- Opening Delimiter -
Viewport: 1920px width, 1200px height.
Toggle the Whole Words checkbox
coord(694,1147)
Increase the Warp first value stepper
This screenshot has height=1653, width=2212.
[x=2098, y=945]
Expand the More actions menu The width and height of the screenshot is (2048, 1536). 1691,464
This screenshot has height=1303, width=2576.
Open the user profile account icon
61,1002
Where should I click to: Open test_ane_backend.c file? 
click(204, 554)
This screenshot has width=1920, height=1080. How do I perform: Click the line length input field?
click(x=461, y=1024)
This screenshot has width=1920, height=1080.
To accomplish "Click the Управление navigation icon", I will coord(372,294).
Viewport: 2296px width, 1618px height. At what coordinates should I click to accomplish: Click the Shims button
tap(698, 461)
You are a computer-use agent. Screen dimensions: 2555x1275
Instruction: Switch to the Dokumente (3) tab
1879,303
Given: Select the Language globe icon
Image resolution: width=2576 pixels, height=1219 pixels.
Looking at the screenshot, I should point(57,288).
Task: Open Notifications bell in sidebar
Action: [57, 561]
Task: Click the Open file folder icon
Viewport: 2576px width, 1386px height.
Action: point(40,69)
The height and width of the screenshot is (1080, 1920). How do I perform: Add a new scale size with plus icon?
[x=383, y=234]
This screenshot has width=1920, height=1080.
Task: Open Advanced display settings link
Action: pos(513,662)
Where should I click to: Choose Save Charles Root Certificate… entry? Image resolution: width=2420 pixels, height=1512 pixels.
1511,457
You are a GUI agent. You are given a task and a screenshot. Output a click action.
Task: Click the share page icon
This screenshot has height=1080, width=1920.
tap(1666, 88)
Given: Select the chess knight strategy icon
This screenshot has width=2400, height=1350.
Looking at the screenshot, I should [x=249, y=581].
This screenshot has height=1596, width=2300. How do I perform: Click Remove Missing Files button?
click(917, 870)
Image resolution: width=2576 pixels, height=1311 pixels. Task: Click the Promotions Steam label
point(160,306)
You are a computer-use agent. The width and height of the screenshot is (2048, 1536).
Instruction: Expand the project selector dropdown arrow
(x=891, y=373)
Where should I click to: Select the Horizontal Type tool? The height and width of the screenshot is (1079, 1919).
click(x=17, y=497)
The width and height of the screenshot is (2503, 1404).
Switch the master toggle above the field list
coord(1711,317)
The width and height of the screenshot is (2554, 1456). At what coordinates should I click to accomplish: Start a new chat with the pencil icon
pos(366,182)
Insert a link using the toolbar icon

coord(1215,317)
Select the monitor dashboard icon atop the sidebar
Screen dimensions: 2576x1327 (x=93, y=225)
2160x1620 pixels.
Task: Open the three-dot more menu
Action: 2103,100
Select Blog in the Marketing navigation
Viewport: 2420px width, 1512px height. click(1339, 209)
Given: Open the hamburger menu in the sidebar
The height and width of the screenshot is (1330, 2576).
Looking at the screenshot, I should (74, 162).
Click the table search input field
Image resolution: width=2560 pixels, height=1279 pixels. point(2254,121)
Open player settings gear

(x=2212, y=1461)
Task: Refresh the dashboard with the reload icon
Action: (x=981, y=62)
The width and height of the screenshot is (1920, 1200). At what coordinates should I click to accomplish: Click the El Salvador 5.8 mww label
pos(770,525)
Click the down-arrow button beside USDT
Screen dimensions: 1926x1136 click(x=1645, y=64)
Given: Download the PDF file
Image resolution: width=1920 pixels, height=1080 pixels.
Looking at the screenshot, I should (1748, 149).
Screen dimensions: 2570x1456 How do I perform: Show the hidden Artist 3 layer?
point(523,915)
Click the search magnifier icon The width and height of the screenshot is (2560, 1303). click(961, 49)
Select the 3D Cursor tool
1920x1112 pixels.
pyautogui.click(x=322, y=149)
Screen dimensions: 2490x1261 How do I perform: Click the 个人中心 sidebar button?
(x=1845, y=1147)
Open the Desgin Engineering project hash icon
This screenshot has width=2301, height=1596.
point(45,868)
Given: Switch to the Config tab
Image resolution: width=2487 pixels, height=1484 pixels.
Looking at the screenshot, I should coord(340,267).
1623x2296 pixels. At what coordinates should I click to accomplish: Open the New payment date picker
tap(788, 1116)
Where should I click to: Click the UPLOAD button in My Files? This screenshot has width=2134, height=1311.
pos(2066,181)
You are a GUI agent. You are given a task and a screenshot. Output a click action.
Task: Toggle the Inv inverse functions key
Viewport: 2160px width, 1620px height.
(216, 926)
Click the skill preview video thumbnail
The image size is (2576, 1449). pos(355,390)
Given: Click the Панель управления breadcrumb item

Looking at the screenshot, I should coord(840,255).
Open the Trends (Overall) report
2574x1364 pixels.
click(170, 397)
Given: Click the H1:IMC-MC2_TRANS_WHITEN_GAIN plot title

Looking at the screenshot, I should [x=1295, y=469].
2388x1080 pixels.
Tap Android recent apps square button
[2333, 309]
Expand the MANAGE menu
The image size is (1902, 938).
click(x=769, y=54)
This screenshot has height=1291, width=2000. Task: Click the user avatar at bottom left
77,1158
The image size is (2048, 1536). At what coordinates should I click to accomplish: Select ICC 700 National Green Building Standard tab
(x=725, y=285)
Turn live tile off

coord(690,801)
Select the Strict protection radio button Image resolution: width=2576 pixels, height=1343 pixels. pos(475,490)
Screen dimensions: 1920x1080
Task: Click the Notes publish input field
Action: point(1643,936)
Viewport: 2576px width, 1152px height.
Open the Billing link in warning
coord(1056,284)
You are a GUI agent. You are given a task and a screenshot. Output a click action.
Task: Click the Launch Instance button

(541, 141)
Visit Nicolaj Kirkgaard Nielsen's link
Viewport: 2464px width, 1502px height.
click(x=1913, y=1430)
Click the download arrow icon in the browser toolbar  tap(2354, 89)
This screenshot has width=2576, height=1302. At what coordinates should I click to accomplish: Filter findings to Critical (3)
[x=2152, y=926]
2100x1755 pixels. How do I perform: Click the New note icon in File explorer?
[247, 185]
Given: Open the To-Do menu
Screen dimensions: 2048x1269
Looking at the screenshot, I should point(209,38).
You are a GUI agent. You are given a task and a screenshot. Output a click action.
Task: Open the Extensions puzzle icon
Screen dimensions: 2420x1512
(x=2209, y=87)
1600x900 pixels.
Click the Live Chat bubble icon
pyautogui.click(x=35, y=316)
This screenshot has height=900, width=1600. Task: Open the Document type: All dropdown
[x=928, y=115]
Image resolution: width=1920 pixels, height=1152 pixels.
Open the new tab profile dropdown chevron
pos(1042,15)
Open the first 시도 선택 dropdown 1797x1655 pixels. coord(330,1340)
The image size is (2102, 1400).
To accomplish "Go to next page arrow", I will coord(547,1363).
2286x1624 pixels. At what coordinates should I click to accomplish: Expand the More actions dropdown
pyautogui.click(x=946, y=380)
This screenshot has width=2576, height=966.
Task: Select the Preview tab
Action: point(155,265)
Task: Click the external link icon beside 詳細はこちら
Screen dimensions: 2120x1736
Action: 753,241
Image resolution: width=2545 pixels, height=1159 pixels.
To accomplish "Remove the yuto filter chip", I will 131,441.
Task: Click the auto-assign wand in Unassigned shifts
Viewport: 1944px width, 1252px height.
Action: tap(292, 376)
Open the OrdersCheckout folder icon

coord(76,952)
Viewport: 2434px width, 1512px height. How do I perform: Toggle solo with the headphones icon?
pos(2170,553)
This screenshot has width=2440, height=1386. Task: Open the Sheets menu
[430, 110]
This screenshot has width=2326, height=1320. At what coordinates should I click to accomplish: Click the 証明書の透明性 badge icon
- Closing Delimiter -
Exercise brief:
Could you transcribe the entries above word for word, from the line with "Where should I click to: Choose" down to the line with "Given: Select the chess knight strategy icon", keeping both?

Expected answer:
Where should I click to: Choose Save Charles Root Certificate… entry? Image resolution: width=2420 pixels, height=1512 pixels.
1511,457
You are a GUI agent. You are given a task and a screenshot. Output a click action.
Task: Click the share page icon
This screenshot has height=1080, width=1920.
tap(1666, 88)
Given: Select the chess knight strategy icon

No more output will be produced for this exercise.